Truck Turner

The main action is the death at “Mack Truck” Turner’s hands of one Richard Leroy “Gator” Johnson, a pimp, and the rise to subsequent vengeance of his madam, Dorinda.

“Urban” meant “civilized” at the time of filming, and Kaplan views the city (Los Angeles) as a civilized place. He sets up his camera at the fountain in Pershing Square and through its streams of water gives a view of Turner and his girl in the cosmopolitan center. This is not to be taken for the present consideration of the city as “camp,” and neither is this film to be criticized on those lines, with a “political correctness” correspondingly asinine.

It has been said that Truck Turner is inferior to the much-admired Black Belt Jones, but much of this adverse criticism appears to be aimed at Isaac Hayes’ performance unjustly, merely because he created an impression on The Rockford Files hard to efface. It is otherwise impossible to reconcile blistering remarks directed at this film with the actual evidence.

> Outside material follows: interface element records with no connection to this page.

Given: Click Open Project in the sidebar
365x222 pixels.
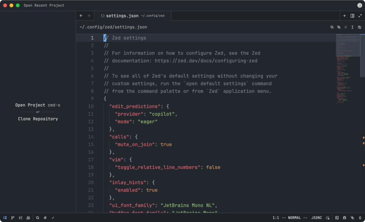Looking at the screenshot, I should click(x=30, y=105).
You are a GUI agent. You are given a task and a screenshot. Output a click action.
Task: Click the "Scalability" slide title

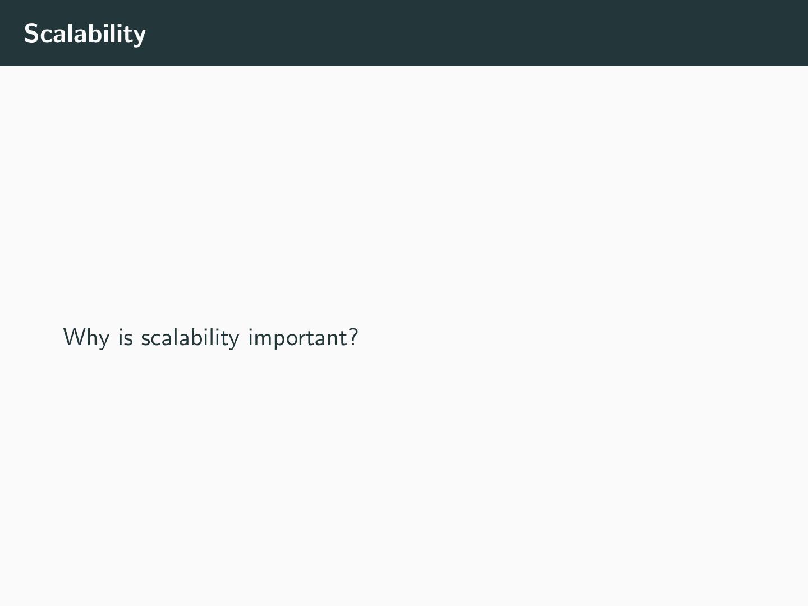(85, 34)
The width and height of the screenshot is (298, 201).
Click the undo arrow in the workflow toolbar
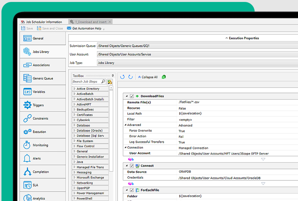point(122,77)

Kaplan is more at home filming in Los Angeles than Jack Starrett, even. He accepts it all as fodder for quick setups that can be turned to grand account. A most ornate display of architectural molding and carving fills the screen, the camera moves down to reveal an archway at the cemetery where Gator is to be interred. Rival pimps approach the casket and flick ashes into it. The last one spits into it. He’s known as Harvard Blue, an educated man of discretion nevertheless. He resists Dorinda’s collateral of whores for Turner’s murder, saying only “an Act of Congress or the United States Army” could protect her from the heat Turner will provide. One by one, other pimps try and fail. A personal slight decides Harvard Blue to get into the game, and this proves his undoing.

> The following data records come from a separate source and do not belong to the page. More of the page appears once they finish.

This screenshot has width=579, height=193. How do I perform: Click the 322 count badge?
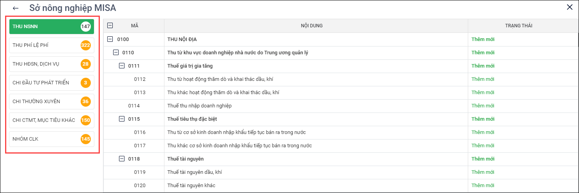pos(85,45)
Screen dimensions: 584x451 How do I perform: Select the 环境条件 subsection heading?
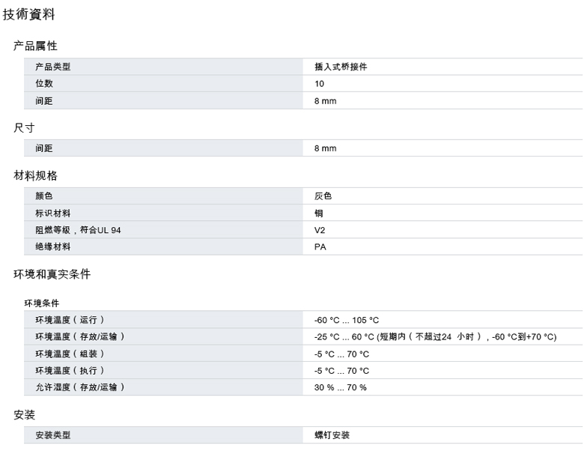(41, 303)
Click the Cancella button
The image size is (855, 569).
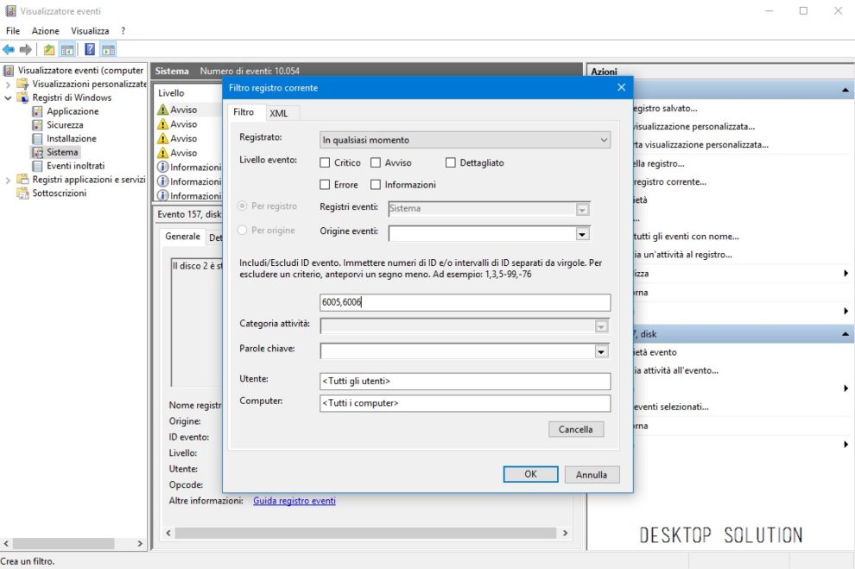[575, 429]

The remarkable performances are achieved in full awareness of their savage, biting comedy. Nichelle Nichols as Dorinda parades her girls to her investors, each with a gross income announced in tens of thousands of dollars. One is a “Paris model,” even. Yaphet Kotto as Harvard Blue plays a line of reserve and affront, until the grand hospital scene at the close erupts in a shootout and he takes a hostage (a little boy) as a shield. His death is apparently filmed under the inspiration of Scorsese or Gance, the camera being attached to his chest to give a fixed close-up against changing backgrounds, with a POV reverse shot as he totters to his car.

 

Mr. Billion

Falcon Finance’s founder gets the bird, an auto mechanic in Italy gets the firm.

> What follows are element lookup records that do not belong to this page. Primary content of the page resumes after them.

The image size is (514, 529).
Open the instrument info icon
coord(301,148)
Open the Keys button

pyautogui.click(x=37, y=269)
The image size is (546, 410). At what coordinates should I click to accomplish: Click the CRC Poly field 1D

Fan of Western movies, the heir, especially John Wayne.

Firm has a financial manager actually running it. Trouble is, you have to get there to take charge.

First you translate page by page the power of attorney agreement, you and your dictionary.

The trip to America is accomplished the same old way, no royal road.

“Bring me the signature of Guido Falcone.”

Behind the wheel, Steve McQueen, another favorite.

Which is to say how hard it is to get there from here.

John Ford’s My Darling Clementine at a sparsely attended children’s matinee.

Kaplan and his film get drunk and sapped and meet a real cowboy and wear a real hat, after that (cf. Peckinpah’s Junior Bonner).

Ya know, this is still a free country, even if we are in the calaboose.”

“Eat it”, says the deputy’s Ford Mach 1.

Quite a panoply of films, “expurgated, accelerated, improved and reduced,” Preston Sturges’ Sullivan’s Travels among them.

Murder is for underlings, a classical theme at Shoshone Point, something by Guido Reni perhaps, definitely Hitchcockian.

 

In Cold Blood

A profitless crime explained by emulation or envy. Kaplan’s technique is ideally half-assed in a wave pattern of alternating heights and pits, rendering a null effect honorably. A Gone With the Wind remake is proposed in Charles S. Dubin’s Drop-Out Mother. Kaplan identifies this project with its subject and yet leaves room for the actors, the scenic direction and other innocent bystanders.